CHECK YOUR UNDERSTANDING:
a: List every specific disease named in the article about the Joondalup Family Health Study.
b: Carry the article about the Joondalup Family Health Study forward from its last sentence.

QUOTED PASSAGE:
########
A bank designed to profit all

By Fiona Wylie
Tuesday, 26 August, 2008


Over three years in the planning and involving many partners and stakeholders in Western Australia, the planned Joondalup Family Health Study was the focus of Lyle Palmer’s plenary presentation at the HGSA conference in Adelaide recently, titled Biobanks: next steps in complex disease discovery.

The Joondalup Family Health Study (JFHS) is planned to be a modern version of the highly successful and acclaimed Busselton Health Study, one of the longest running epidemiological research programs in the world. Started in 1966 and based in a town in WA’s south-west, Busselton has improved the health outcomes of many patients suffering chronic diseases such as asthma and cardiovascular disease.

Much has progressed in the field of genetics and genomics since ALS last spoke to Palmer, chair of genetic epidemiology at the University of WA, about his plans for a WA biobank project. “Since 2006, we as a genetics community have worked out how to find genes for complex disease,” he says.

Publication of the first really large genome-wide association studies in early 2007 gave the proof of principle. These showed that with a big enough study and enough markers across the genome – half a million or more – common genes associated with modest effect sizes could be found for diseases such as rheumatoid arthritis, cancer, heart disease and diabetes.

Given the field’s vastly improved understanding of the architecture of the human genome in recent years, the discovery of common genetic variants in human disease was not a surprise per se, according to Palmer. However, the speed and scale of the findings shocked almost everyone.

“It is probably more explosive and spectacular than we ever thought it would be in terms of success,” he says. “There are now well over 100 validated, new genes associated with complex human diseases and the figure is rapidly heading towards 200. It has been described repeatedly as the most explosive period of growth in biological knowledge in history – sort of like doing physics 100 years ago.”
########
(Stored data)
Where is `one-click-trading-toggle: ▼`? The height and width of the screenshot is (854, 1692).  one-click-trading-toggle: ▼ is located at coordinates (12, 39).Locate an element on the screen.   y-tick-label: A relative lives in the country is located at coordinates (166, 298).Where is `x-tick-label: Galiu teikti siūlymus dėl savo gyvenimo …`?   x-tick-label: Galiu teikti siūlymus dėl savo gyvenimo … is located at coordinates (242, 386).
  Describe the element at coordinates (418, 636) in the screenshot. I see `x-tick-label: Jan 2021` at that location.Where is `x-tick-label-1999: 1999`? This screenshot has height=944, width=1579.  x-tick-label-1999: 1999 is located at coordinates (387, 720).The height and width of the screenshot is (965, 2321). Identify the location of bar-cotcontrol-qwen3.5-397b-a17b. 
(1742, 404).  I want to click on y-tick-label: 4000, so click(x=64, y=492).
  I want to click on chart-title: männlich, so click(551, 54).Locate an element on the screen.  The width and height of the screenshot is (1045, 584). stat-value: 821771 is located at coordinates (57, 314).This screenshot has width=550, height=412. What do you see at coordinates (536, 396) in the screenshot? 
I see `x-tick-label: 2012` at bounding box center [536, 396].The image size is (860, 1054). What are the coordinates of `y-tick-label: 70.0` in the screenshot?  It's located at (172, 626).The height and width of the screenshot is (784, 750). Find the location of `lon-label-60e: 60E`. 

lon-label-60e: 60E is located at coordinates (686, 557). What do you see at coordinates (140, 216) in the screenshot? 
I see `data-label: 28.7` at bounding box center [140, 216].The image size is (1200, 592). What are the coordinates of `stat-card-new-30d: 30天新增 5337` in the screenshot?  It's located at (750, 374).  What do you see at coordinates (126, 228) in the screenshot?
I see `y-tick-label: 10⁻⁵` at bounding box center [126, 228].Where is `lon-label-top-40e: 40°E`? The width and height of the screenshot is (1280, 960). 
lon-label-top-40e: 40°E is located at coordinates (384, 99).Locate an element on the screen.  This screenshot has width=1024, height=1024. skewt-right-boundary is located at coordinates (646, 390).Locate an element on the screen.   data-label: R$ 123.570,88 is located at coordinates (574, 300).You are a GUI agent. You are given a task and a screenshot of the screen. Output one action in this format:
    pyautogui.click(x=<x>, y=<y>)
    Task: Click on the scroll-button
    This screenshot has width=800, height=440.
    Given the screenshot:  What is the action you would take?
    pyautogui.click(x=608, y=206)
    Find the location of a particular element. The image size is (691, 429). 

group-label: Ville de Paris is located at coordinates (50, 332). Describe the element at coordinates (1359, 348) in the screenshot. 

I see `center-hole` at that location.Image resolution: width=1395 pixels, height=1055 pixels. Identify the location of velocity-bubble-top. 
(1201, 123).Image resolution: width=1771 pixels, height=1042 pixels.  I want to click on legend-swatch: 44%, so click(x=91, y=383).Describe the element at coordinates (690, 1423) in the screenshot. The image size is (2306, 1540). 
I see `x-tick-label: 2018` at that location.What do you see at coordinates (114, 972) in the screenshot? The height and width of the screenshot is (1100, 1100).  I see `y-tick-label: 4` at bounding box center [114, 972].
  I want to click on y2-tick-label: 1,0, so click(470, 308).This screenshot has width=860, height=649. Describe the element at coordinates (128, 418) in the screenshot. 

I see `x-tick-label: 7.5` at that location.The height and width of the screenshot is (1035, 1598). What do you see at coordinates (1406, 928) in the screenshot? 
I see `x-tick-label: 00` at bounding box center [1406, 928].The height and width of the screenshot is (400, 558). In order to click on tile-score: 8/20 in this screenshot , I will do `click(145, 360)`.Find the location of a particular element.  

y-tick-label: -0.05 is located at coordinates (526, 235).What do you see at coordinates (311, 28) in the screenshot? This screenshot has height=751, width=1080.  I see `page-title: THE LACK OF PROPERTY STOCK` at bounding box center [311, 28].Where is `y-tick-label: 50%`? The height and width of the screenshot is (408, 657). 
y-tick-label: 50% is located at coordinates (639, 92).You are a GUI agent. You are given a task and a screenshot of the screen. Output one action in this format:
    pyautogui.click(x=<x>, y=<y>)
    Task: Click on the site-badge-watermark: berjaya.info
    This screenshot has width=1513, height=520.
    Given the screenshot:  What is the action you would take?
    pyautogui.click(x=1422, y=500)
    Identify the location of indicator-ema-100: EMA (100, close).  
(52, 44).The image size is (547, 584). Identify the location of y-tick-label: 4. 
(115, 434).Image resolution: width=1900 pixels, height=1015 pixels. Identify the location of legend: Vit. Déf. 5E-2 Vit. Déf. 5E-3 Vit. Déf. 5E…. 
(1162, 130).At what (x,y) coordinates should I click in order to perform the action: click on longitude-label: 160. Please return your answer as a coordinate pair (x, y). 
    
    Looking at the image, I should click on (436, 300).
########
RESPONSES FOR EACH TASK:
a: asthma, cardiovascular disease, rheumatoid arthritis, cancer, heart disease, diabetes

b:
---PB--- Australia’s chance to shine

Of course, gene discovery raises further questions, particularly of function and mechanism. For instance, how, what and when are all these genes and gene variants acting biologically and what does it mean for protein, cell and tissue function? In this context, Palmer’s main interest is working out how he, and indeed Australia, can best capitalise on this wealth of new genetic knowledge for positive health outcomes.

“We know all this great stuff we didn’t two years ago. Suddenly, we have 11 known genes for type II diabetes that together explain about 60 per cent of the risk, and five common genes for prostate cancer that together with family history explain around 40 per cent of the population risk.

“The question really is how to use this sort of knowledge to directly impact clinical practice and public health. What we are focusing on and where I think Australia has the most to offer the world is in public health genomics, genomic medicine and the translational applications of new genomic knowledge.”

The translational medicine aspect is the focus for Palmer and colleagues in building on and extending the long-established epidemiological research in WA. Biobanks – biobanking is the collection and analysis of population databases – have certainly experienced a huge push worldwide in the last few years. About 118 biobank projects that involve more than 10,000 people are currently running globally, and it is not easy to find a country in the world not running or planning one.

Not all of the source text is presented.